Over 3,000 years, war - and in particular, warriors on horseback - have spread “civilisation” across the world, according to a new study.
Innovations such as farming technologies or writing are not enough to “spark” changes in society by themselves - chariots, cavalry, fire and the sword spread these ideas across the world.
Without war, large, complex societies such as today's may not have developed.
The study - watching how war, and ideas “spread” across the world on a computer simulation - accurately predicted the rise of real empires over 3,000 years, and could even help us “predict the future,” the researchers say.
Researchers from the University of Connecticut and the University of Exeter created a realistic simulation of Africa, Europe and Asia from 1,500BC to 1,500BC - and found that innovation “spread” through warfare.
Violent attacks by nomads on horseback disrupted peaceful farming societies - but spread technologies that helped those societies, in turn, to become more warlike.
“War was indeed a disruptive innovation which greatly accelerated the evolution of social complexity (and dramatically increased the size of political units),” says Sergey Gavrilets of the University of Tennesee-Knoxville. “Notethere were no horses in pre-Columbian America which might have contributed to a slower development of societies there.
Forces of warriors on horseback allowed large, powerful societies to flourish - by eliminating the weak, and spreading technologies which allowed more war.
“Steppe nomads influenced the dynamics of agrarian societies both directly, byeliminating weaker and less cohesive states, and indirectly, by innovating and spreading technologies that intensified warfare” the researchers say.
Conquered societies would tend to adopt traits such as religion, education and a bureacratic class from their conquerors - as well as learning their military techniques. Chariots and cavalry spread civilisation through the ancient world.
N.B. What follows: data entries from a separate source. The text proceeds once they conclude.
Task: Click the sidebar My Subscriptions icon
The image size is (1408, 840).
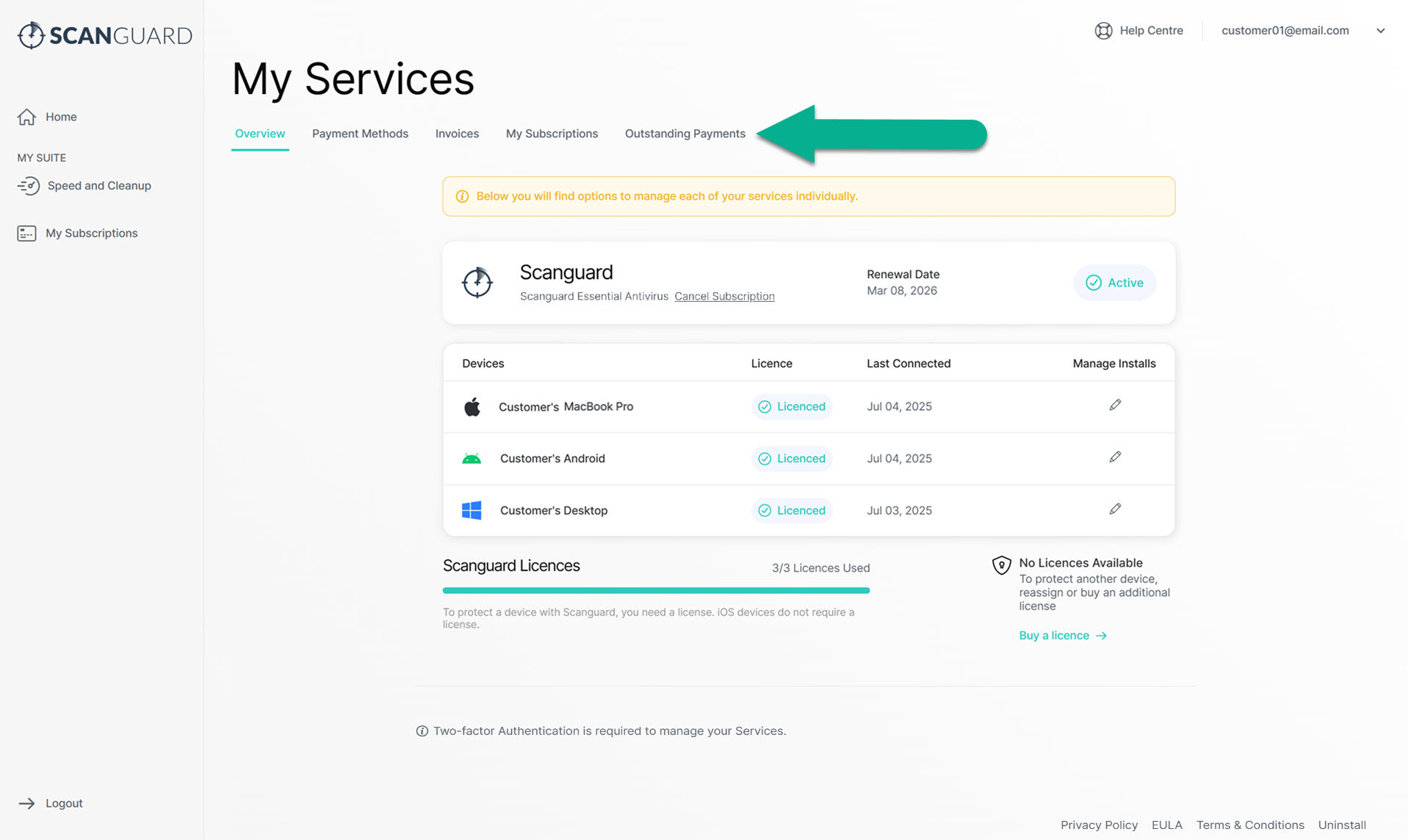Action: 26,233
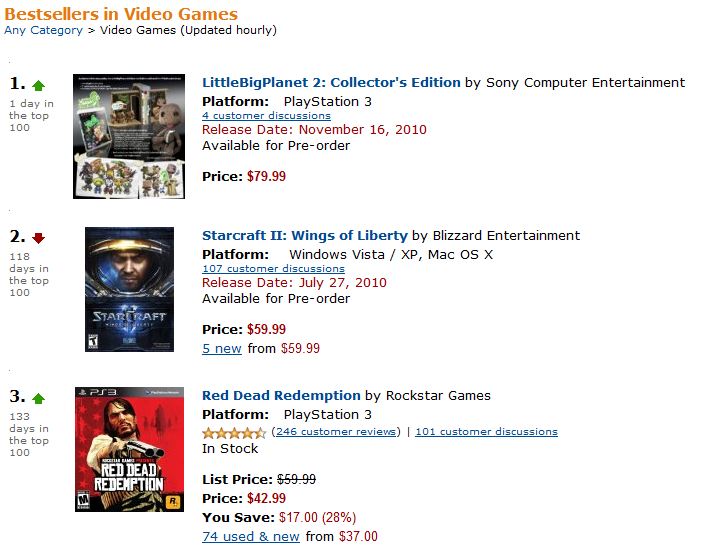Click the $42.99 price of Red Dead Redemption

tap(266, 498)
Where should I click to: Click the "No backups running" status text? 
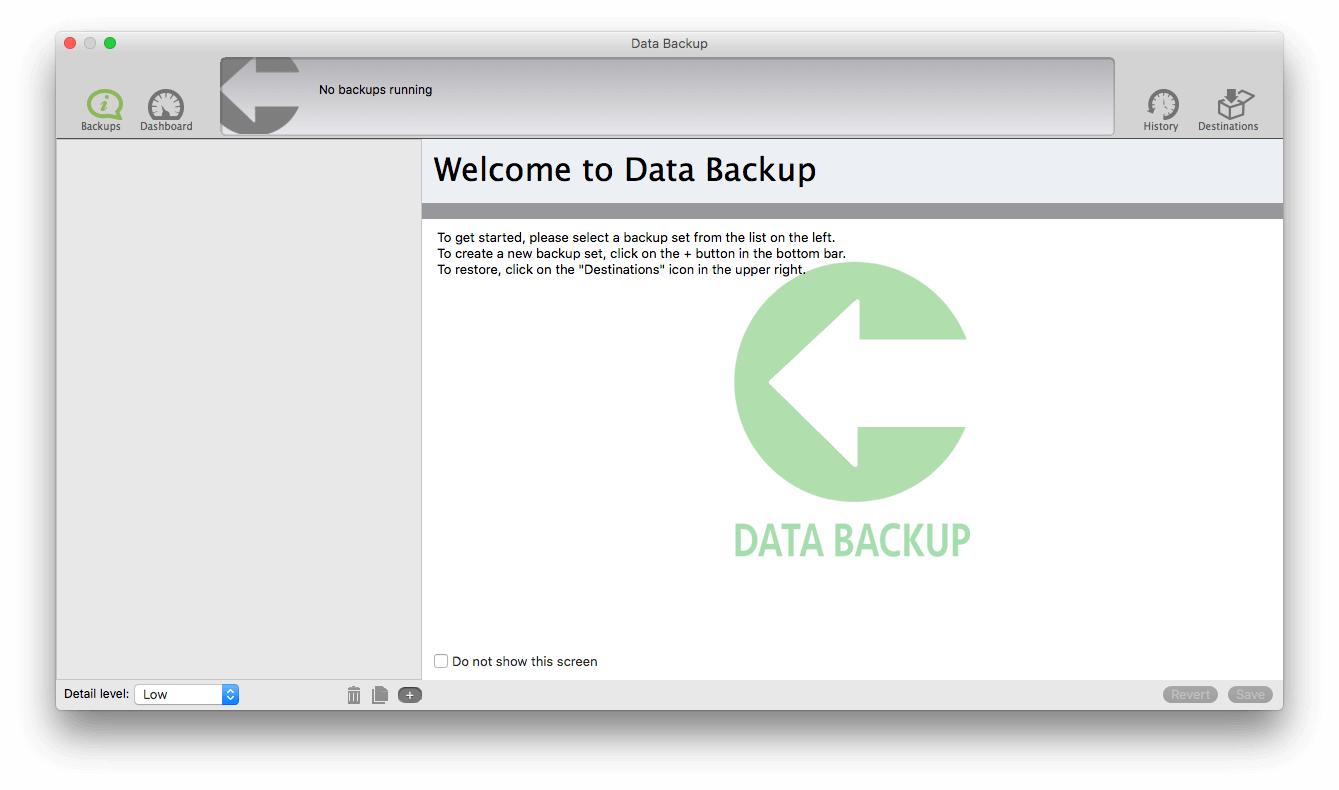(375, 90)
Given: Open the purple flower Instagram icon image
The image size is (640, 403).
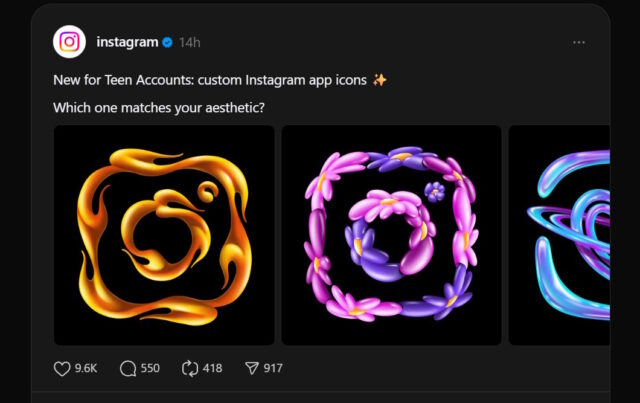Looking at the screenshot, I should [391, 235].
The method could even help us predict how technologies might spread in the future.
"What's so exciting about this area of research is that instead of just telling stories or describing what occurred, we can now explain general historical patterns with quantitative accuracy. Explaining historical events helps us better understand the present, and ultimately may help us predict the future," said the study's co-author Sergey Gavrilets, NIMBioS director for scientific activities.
We have also chosen to focus on agrarian societies during a particular timeframe and in a particular part of the world. Future work will extend this approach to examine the
evolution of social complexity in the Americas and in the Old World after 1,500 AD.
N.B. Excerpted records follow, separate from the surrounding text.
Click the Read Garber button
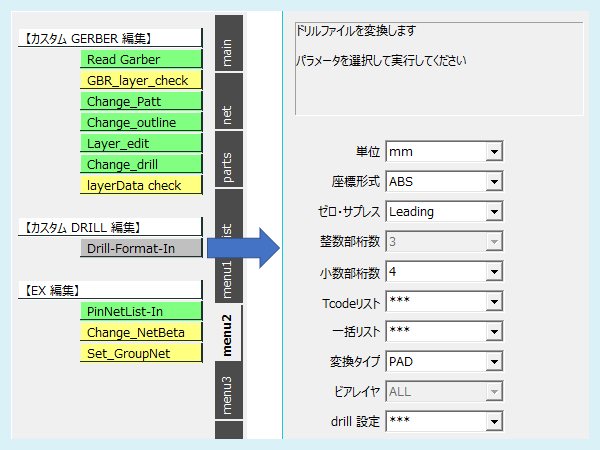This screenshot has height=450, width=600. click(141, 59)
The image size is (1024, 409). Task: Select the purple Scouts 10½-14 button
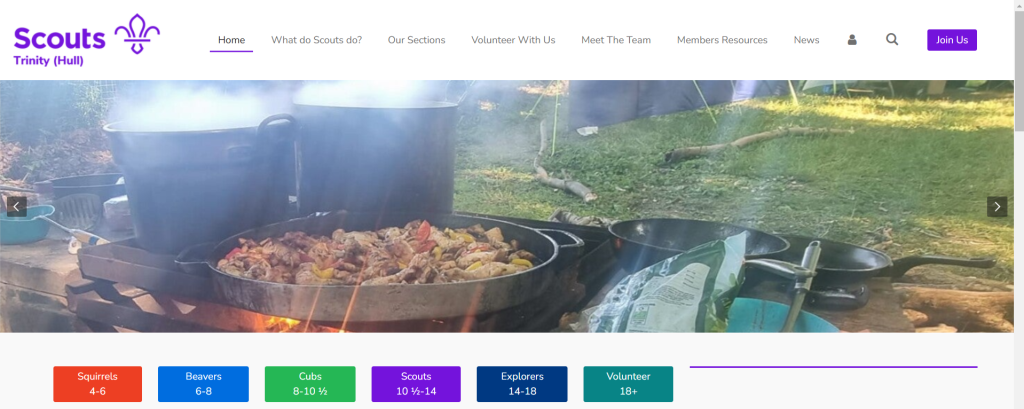(416, 384)
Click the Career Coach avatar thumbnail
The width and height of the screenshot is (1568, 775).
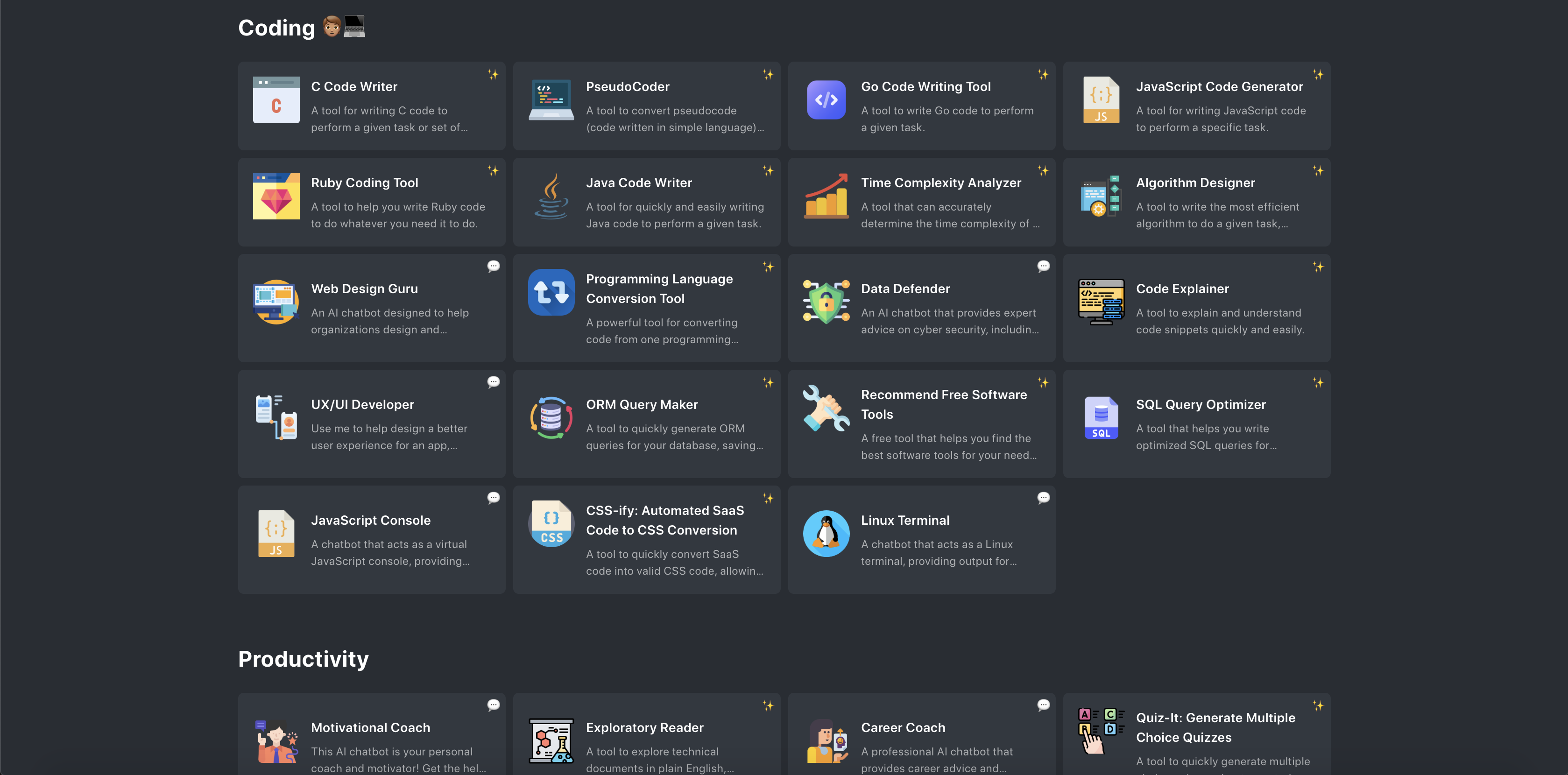pyautogui.click(x=826, y=740)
The researchers believe that their work show there is a “pattern” in history - and that applying these methods can reveal more about our past, or even our future.
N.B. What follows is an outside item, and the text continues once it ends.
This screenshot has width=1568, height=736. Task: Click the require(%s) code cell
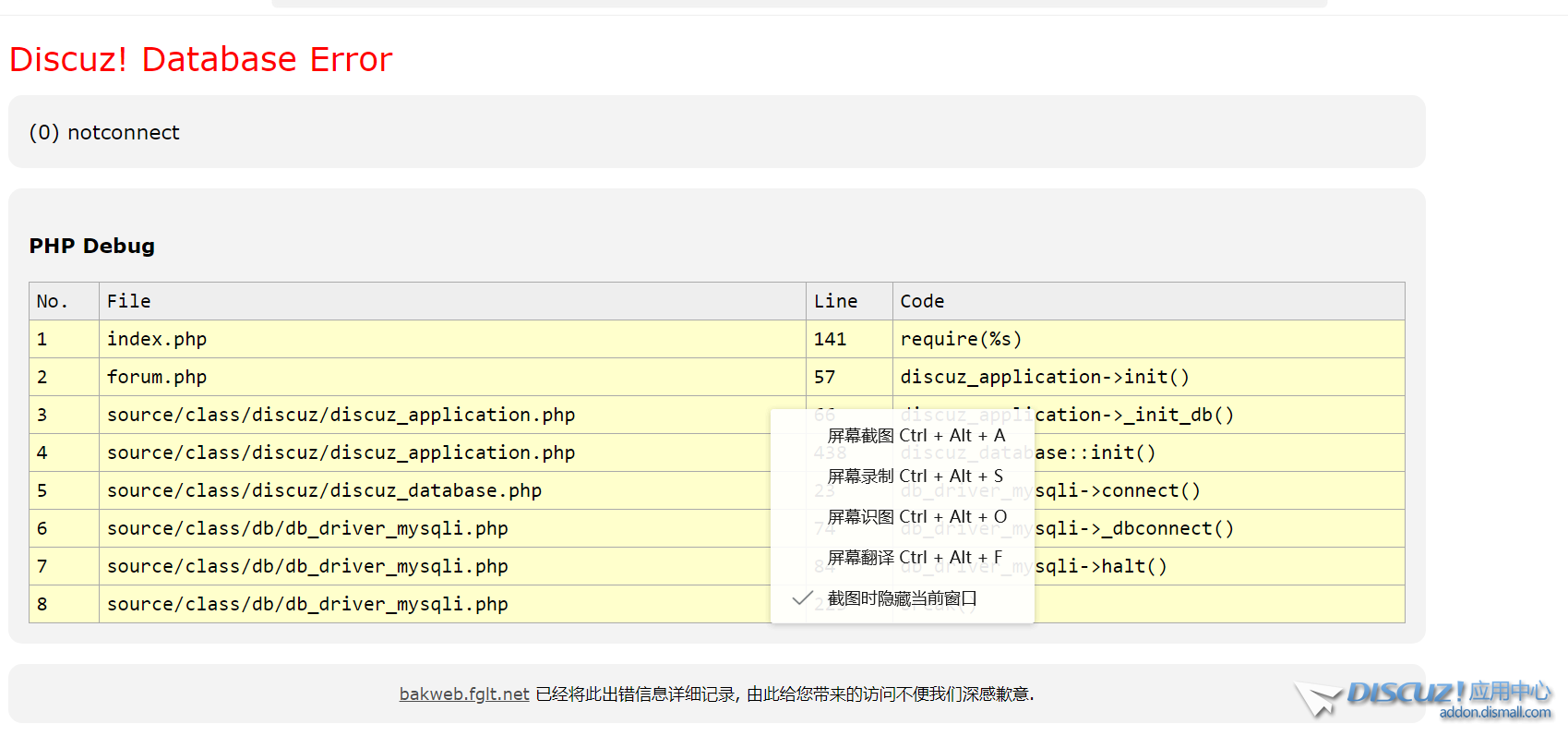tap(961, 340)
“Our analyses, however, also provide support for the idea that the story of the past is not just a case of “one damned thing after another” but that there are general mechanisms at play in shaping the broad patterns of history,” the researchers write.
“We are still very early in the development of the theory, working on simple "building blocks". But the history of mathematical modeling in other sciences (such as physics, chemistry,economics, and biology) tell us that once mathematical theory becomes more sophisticated and thoroughly tested against data (which need to be accumulated and analysed), more precise predictions become possible,” says Gavrilets.